Dean Kagan has impressed nearly everyone on campus in the past few weeks with her sincerity and commitment to improving student life. The day our lack of participation in the lawsuit hit the newspapers, she graciously spoke at HLS’s first official reunion of GLBT alumni. In that evening’s remarks, she criticized the Solomon Amendment and expressed pride in the professional, academic and activist accomplishments of the queer alumni over the last 25 years. The jarring contrast between those sentiments and the statement she released to the press a few hours earlier makes it seem obvious that the decision not to participate in the lawsuit rested not with Kagan, but with Harvard University President Lawrence Summers. Confronted on the Solomon Amendment issue at a “town meeting” in March, Summers expressed a willingness to fight the law if a strong constitutional case were laid out against it. Yet when the time came to sign onto a First Amendment challenge in federal court, his glib support evaporated. When the Supreme Court decided Lawrence v. Texas last June, a new era opened in the gay civil rights movement. On the other hand, gay and lesbian Americans still have much to accomplish before we become fully respected citizens. The Solomon controversy demonstrates this. HLS was a pioneer among law schools when it banned discrimination based on sexual orientation in 1979. Making an exception to the Law School’s nondiscrimination policy as it applies to race, gender or religion would have the nation, let alone the campus, up in arms.
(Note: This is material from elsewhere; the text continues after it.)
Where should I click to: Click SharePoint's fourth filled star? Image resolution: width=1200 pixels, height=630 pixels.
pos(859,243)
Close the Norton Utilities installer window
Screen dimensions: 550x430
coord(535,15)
Nonetheless, while the military uses homophobic hiring criteria, the Law School is standing idly by. Nondiscrimination policies, like any absolute rules, are completely meaningless if not enforced. Instead of standing up to be counted as a leader in the assertion of academic freedom and the defense of individual students’ rights, Harvard is telling the press and the campus community that it’s not interested in fighting discrimination. To gay, lesbian, bisexual and allied students at the Law School, that abdication of leadership is a painful shame.
The members of Lambda call upon our friends and allies in the Law School community to stand with us in calling for HLS to join in the FAIR lawsuit as an open party, and to include an explanation of this “exception” whenever its eviscerated nondiscrimination policy appears in print. On October 3, JAG recruiters will begin interviewing through the official OCI process. Because I am unabashedly in love with another woman, I’m not eligible to work for JAG. Dean Kagan said in an interview with the Boston Globe last weekend that she wants HLS students to love our school unabashedly. Gay, lesbian and bisexual students can’t possibly love an institution that, given an opportunity to defend its nondiscrimination policy, declines to do so.
Amanda Goad is President of HLS Lambda.